Tra paventata censura, censura, libertà di espressione, libertà assoluta, dissacrazione si è giocata una recente partita di arte contemporanea a Barcellona. I fatti sono abbastanza noti per la solita ridda di commenti che la notizia ha suscitato, corredata da gustoso apparato iconografico.
Per la mostra al Museo d’arte contemporanea del capoluogo catalano, il MAcba, dal titolo la Bestia e il sovrano, in ricordo delle riflessioni politiche di Jacques Derridà, l’artista austriaca Ines Doujak (in collaborazione con l’artista britannico John Barker) ha presentato una scultura che rappresenta la scena di una tripla sodomizzazione: un pastore tedesco sodomizza la leader femminista boliviana Domitila Barrios de Chúngara (scomparsa nel 2012) e questa, a sua volta, sodomizza l’ex Re di Spagna Juan Carlos I, che compare a quattro zampe nell’atto di sputare un mazzo di fiori su un tappeto di caschetti delle SS.
Il direttore del Macba (di cui tanto per dire la Regina Sofia è presidente onorario), Bartomeu Mari, ancor prima dell’apertura, ha chiesto di espungere l’opera pena l’annullamento della mostra, suscitando però riprovazione internazionale, nonché il fermo rifiuto dei curatori. Ci ha ripensato, pare, spinto dal parere positivo che è gli è giunto “da molti settori della società, del mondo dell’arte, della cultura, della politica e dei media”. Ha dunque aperto l’esposizione e poi ha presentato le dimissioni, probabilmente sull’onda del clamore e spinto dalla vergogna di aver potuto anche solo lontanamente pensare di censurare un’artista del calibro della Doujak.
L’artista, o chi per lei, ha ricordato che la valenza del suo lavoro in genere, e di questa opera in particolare, sta nel rappresentare e sovvertire i rapporti di forza tra potere e popolo; non a caso da sempre si occupa di un complesso progetto che analizza i lasciti nefasti della colonizzazione e del nuovo colonialismo, lo svuotamento delle culture autoctone dei popoli del sud del mondo ad opera dei paesi industrializzati.
Ma a parte le iperboli dei vari critici a supporto, e la patente similitudine con simili deiezioni, davvero questa tripla sodomizzazione è così foriera di senso?
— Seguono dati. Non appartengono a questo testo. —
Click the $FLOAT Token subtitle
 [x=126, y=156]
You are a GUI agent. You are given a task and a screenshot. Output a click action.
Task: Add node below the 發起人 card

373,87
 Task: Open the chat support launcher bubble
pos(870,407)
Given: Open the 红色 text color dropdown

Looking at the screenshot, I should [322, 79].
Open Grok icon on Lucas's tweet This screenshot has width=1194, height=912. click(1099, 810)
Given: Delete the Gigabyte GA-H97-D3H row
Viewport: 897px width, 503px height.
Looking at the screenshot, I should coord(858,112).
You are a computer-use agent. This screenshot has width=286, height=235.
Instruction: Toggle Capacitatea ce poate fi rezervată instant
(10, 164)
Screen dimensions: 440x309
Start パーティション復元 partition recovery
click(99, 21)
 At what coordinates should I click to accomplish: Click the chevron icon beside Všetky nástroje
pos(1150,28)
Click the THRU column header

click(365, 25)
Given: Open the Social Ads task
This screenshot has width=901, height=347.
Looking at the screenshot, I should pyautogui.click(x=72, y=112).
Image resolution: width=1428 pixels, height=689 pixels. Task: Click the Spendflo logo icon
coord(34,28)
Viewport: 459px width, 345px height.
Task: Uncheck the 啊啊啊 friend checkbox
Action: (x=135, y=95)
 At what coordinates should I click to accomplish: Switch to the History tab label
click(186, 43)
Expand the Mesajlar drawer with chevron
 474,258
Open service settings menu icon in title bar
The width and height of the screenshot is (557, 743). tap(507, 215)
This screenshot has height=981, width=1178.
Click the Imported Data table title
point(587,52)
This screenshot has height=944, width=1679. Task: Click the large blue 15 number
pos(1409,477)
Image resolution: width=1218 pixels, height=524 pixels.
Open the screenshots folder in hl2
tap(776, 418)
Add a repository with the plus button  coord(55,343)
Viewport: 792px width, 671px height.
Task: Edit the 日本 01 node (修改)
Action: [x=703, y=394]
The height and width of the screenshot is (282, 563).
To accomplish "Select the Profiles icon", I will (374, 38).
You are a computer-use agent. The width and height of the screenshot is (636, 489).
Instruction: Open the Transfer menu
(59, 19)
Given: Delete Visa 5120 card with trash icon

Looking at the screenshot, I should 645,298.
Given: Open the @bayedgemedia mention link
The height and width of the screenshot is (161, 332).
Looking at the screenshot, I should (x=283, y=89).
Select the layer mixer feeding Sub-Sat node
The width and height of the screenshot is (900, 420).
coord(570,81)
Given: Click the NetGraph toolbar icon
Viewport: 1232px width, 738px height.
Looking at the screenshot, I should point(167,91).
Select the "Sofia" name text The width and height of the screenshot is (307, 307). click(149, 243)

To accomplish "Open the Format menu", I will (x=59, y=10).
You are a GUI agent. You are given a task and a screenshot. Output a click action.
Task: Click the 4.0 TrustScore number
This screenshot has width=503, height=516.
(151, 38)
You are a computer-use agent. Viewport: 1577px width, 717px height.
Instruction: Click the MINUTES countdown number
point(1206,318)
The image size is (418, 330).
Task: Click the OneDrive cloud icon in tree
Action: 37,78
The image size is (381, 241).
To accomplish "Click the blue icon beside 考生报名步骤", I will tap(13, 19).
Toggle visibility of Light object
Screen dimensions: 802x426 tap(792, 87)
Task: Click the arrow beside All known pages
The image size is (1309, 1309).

Davvero è così illuminante e sovversiva? Davvero l’arte, anche nella sua propensione più ideologica di essere strumento di battaglia politica, ha bisogno di usare questo tipo di metafore, in cui la disperazione prevale su ogni altra formula? Davvero la libertà dell’artista deve spingersi fino al limite estremo dell’insensato, del cattivo gusto, così tanto per stupire i borghesi che non esistono più? Davvero è vietato criticare questa libertà nel nome delle altre libertà, o della bellezza, pena l’esclusione dal gruppo degli intelligenti? Davvero l’artista è come Dio a cui tutto è permesso? Davvero qualsiasi cosa esso produca, merda compresa, va preso per arte senza il minimo dubbio, anzi con degli oooohhhhhh di approvazione?